(Exercises)
1. In the passage on flashbacks, how long had the letter writer been in therapy before the odd body sensations started?
2. From the passage on flashbacks, copy the text between "No wonder you" and "your current life.", inclusive, without any changes.

Flayed by Flashbacks

Friday, October 09, 2009


Is there any way to stop memories of sexual abuse and incest from returning? For most of my life, I never thought about the fact that I barely remembered most of my childhood. After being in therapy for six months, I started getting odd body sensations. I'd suddenly feel like I was choking, or I'd feel like I was being held down and crushed. I'd have piercing, tearing pain in my genital area. As if that wasn't bad enough, the memories started to flood back. I never know when I am going to be interrupted—at work, during sex with my partner, during a movie—and have to leave because I am triggered and overwhelmed. Sometimes the things I see/feel make me cry or throw up. I feel like I am going crazy. Since I was the victim of these terrible things, it hardly seems fair that I have to suffer through them twice. I don't know if I can survive the anger and depression long enough to get the healing that my therapist keeps promising me. How can I put this evil genii back into its bottle?


No wonder you feel overwhelmed! The rate at which you are being triggered is enough to disrupt anybody's life and make them feel crazy. I think you need to have a talk with your therapist about this. Getting in touch with memories of sexual abuse can be important to some survivors. But that is only half of the work. The other half is learning how to put the fear, anger, and pain away so that you can live in the now and feel safe enough to enjoy your current life.

(Excerpted records)
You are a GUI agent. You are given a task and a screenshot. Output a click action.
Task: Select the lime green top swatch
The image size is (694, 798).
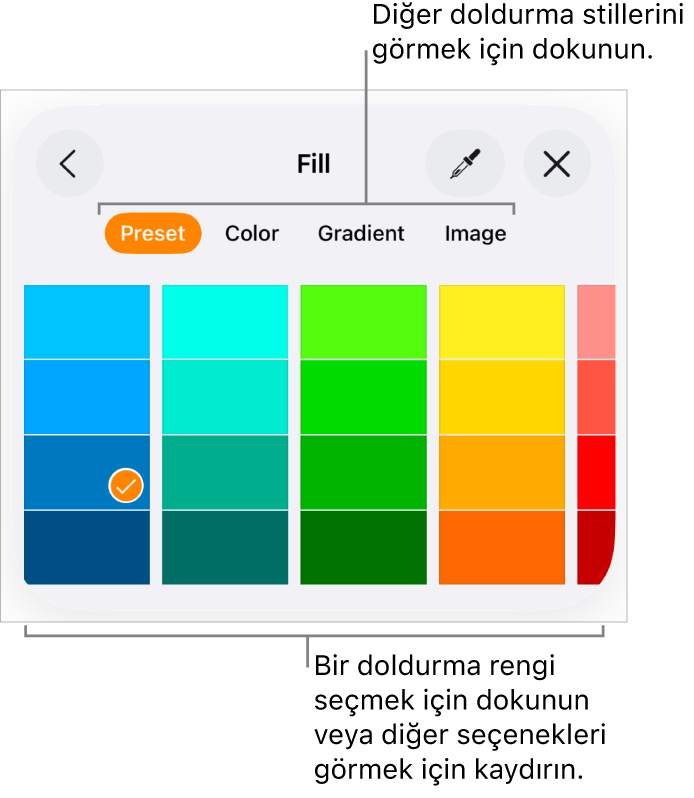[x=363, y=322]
* * *
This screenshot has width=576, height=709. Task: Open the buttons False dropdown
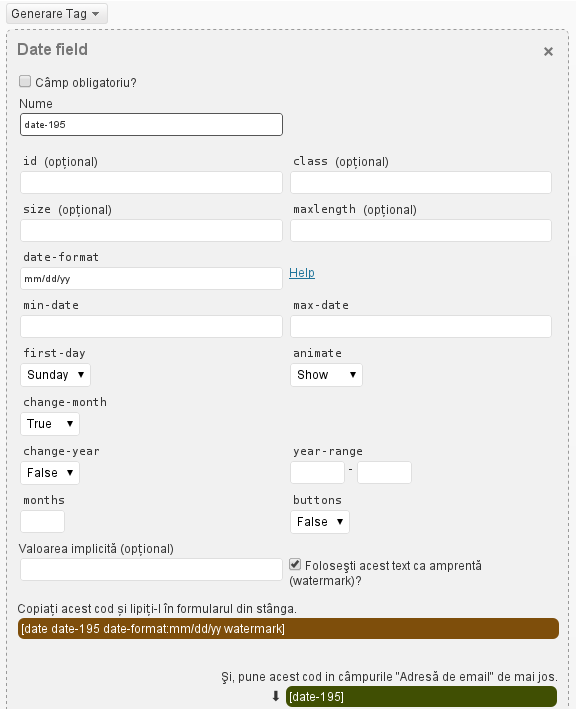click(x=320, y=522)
==
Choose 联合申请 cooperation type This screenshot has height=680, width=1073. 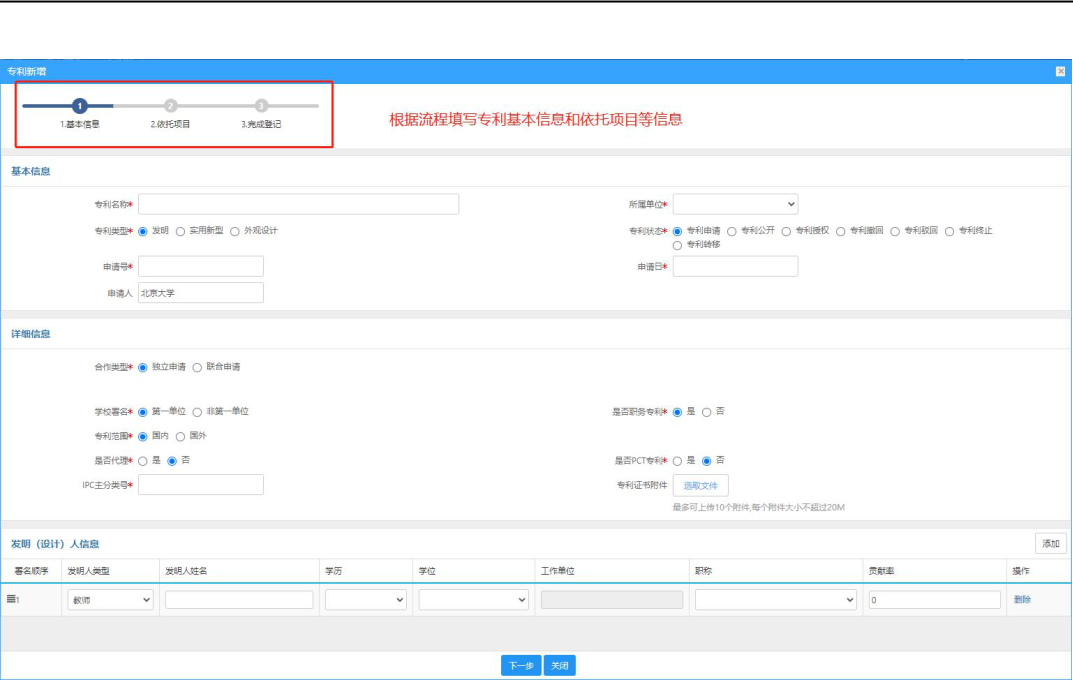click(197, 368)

(Numbered responses)
1. Six months.

2.
No wonder you feel overwhelmed! The rate at which you are being triggered is enough to disrupt anybody's life and make them feel crazy. I think you need to have a talk with your therapist about this. Getting in touch with memories of sexual abuse can be important to some survivors. But that is only half of the work. The other half is learning how to put the fear, anger, and pain away so that you can live in the now and feel safe enough to enjoy your current life.